A situação é difícil, porém precisamos responder de forma coletiva e não de formas fragmentadas, isoladas e improvisadas. Precisamos perguntar: Os/as alunos/as estariam em condições de aprender, usufruir da escola se a EaD fosse o paradigma educacional adotado? Que função cumprem as tarefas que estamos enviando? Precisamos nos questionar. Não podemos aceitar o aumento da desigualdade, principalmente no que tange aos meios através dos quais as atividades chegam até nossos/as alunos/as. Nossos/as alunos/as não podem ficar à margem dos processos educacionais enfrentando, também através destes, o agravamento da exclusão que os vitimiza. Apesar da nossa rede trabalhar fundamentada na filosofia e práticas da educação popular, temos um grande número de evasão escolar de alunos/as que não se sentem acolhidos/as num sistema educacional que apresenta inúmeros desafios no sentido da inclusão e da universalização, ainda que nos esforcemos para acolher e oportunizar o desenvolvimento de habilidades significativas de todas e todos. A experiência atual evidencia que uma plataforma EaD ampliaria os índices de evasão.
Dessa forma, não podemos aceitar o aumento da distância entre nossos/as alunos/as. Através da EaD reforçaríamos a dura realidade que impõe o pertencimento à escola para aqueles que têm mais recursos, mais autonomia ou mais apoio familiar, em detrimento dos que não tem o mesmo suporte. É este o nosso objetivo ? Reforçaremos que o sucesso educacional é mero fruto do próprio esforço, da dedicação do/a aluno/a, em uma lógica meritocrática? Permitiremos que os abismos aumentem, assim como as estigmatizações e as perversas diferenças?

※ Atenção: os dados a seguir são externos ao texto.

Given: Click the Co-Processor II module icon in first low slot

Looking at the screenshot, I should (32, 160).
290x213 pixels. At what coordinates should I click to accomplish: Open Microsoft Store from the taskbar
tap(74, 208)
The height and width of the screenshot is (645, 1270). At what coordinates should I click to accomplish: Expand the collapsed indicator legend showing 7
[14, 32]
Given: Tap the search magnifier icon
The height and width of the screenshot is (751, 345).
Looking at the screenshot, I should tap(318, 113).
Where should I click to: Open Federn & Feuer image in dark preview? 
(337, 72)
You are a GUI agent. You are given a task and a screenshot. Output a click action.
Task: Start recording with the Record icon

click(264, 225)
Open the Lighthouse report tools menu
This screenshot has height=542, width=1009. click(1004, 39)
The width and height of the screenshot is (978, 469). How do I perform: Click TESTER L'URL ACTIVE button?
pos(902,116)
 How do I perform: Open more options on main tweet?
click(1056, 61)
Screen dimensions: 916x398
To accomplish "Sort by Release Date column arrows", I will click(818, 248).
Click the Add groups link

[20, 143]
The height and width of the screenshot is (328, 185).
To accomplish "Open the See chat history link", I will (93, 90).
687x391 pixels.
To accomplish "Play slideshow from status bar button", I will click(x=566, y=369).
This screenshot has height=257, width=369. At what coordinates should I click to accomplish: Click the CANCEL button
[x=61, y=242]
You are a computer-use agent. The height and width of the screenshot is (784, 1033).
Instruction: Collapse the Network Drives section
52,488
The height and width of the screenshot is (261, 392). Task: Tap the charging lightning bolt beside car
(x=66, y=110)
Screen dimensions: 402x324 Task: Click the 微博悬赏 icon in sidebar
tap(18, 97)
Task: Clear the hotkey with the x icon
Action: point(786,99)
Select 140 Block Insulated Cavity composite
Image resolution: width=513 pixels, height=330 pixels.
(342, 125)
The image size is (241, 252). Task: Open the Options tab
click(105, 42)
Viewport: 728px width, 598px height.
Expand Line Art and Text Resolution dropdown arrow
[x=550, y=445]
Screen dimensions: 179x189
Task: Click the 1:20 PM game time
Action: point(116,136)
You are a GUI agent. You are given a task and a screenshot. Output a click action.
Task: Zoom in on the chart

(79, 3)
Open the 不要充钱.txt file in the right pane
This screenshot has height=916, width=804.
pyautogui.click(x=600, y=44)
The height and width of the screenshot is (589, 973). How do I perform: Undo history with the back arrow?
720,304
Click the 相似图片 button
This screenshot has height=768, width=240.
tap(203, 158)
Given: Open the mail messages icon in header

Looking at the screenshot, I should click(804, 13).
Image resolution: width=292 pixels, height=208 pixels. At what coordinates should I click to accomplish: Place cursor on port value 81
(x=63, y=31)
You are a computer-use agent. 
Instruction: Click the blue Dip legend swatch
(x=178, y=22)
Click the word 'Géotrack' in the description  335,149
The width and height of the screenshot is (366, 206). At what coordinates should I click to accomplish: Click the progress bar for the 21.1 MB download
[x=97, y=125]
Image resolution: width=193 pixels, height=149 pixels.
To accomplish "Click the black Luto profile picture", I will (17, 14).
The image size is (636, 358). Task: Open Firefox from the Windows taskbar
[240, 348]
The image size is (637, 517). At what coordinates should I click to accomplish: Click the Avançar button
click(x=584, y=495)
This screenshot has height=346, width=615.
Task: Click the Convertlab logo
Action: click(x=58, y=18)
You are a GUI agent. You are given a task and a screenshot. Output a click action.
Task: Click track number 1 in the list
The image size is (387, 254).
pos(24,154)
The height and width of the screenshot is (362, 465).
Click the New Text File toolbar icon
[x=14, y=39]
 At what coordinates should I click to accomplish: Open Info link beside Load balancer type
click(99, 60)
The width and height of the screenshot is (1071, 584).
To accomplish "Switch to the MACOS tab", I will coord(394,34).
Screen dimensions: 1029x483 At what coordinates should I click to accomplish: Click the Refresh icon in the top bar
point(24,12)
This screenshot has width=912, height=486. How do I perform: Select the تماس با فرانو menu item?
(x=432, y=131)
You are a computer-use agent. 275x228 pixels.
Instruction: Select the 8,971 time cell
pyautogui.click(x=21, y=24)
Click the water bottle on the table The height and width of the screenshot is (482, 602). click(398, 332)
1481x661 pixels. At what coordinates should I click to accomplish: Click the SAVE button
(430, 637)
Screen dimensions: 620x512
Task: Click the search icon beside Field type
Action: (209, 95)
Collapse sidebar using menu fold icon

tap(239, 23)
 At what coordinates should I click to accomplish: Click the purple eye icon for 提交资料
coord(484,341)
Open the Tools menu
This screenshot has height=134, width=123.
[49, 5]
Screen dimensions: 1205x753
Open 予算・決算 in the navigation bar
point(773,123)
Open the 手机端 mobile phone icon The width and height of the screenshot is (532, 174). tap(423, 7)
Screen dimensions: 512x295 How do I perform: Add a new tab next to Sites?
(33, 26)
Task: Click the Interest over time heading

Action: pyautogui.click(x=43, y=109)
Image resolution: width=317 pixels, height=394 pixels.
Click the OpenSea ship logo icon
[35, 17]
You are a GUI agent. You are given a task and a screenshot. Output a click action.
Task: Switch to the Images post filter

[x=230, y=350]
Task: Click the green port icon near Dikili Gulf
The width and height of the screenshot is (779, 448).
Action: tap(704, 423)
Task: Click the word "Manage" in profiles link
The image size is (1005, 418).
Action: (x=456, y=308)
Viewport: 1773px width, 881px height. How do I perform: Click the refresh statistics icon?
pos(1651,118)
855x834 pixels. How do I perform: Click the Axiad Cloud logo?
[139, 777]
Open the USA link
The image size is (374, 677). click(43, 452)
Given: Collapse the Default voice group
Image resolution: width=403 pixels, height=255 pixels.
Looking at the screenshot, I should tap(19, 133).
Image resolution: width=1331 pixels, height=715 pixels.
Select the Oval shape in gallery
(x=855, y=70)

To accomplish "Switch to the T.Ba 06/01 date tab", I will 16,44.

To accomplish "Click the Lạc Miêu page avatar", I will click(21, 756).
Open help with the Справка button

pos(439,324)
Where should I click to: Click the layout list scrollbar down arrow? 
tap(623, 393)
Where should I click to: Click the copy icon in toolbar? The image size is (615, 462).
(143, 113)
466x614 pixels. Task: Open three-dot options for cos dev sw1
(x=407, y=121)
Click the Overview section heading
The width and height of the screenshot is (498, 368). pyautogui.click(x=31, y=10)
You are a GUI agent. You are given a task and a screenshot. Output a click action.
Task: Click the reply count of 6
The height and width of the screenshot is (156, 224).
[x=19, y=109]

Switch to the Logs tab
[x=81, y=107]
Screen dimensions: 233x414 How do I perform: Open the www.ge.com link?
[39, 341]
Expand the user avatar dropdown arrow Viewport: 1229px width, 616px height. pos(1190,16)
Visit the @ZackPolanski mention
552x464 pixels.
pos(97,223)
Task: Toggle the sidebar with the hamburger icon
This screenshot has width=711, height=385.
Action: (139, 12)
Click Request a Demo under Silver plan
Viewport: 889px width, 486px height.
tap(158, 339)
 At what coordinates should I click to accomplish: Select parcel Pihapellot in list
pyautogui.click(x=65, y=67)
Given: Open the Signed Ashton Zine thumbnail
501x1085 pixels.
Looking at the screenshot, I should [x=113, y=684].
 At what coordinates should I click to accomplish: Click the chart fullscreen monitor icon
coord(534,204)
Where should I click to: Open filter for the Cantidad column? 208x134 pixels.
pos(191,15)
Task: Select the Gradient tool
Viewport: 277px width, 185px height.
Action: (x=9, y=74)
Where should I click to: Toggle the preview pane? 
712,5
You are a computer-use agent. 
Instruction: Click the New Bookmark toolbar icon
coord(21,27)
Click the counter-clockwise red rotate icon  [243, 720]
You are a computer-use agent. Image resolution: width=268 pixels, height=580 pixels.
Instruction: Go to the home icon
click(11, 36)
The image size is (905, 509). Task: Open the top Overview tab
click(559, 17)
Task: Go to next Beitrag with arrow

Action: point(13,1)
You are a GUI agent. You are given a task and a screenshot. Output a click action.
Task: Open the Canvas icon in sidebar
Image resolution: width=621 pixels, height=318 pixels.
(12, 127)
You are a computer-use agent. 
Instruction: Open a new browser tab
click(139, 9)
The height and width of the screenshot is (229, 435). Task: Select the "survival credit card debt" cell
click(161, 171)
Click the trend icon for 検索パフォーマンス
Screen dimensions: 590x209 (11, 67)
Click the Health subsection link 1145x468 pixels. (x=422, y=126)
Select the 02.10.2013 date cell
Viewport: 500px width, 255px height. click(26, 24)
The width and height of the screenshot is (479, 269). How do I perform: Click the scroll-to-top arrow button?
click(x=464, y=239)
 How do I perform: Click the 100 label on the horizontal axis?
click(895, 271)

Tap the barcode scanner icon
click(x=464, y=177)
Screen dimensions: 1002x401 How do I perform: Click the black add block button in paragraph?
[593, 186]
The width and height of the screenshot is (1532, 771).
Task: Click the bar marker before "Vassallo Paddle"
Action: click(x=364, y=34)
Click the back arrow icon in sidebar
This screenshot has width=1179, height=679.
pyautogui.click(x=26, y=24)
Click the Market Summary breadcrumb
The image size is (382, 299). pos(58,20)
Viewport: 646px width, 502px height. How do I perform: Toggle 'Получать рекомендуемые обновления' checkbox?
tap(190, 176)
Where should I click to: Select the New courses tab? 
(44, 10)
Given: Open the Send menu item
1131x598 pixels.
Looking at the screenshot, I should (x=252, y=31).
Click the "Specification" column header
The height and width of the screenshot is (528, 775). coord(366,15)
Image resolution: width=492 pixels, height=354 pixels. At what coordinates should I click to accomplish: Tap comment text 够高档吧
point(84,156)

Se já enfrentávamos problemas antes da pandemia, como pensar nosso trabalho sem aumentar nossos problemas ? Precisamos escutar nossos/as alunos/as, suas aflições sobre este momento tão trágico para a humanidade. Os familiares e a estrutura EAD, que não pode ser confundida com o que estamos fazendo, não substituem os professores/as e as relações estabelecidas com as comunidades atendidas pelas escolas. Nosso trabalho exige especialização, preparo, tempo, conhecimento, afetividade, vínculo. Lidar com este momento de pandemia está exigindo de todos nós a reinvenção de nossas práticas, a fim de que consigamos atravessar este período fortalecidos e priorizando a vida. O papel da educação deve ser apoiar as comunidades que estão à margem das políticas governamentais atuais, recusando toda a forma de retirada de direitos. E o direito em questão aqui é o acesso irrestrito à educação.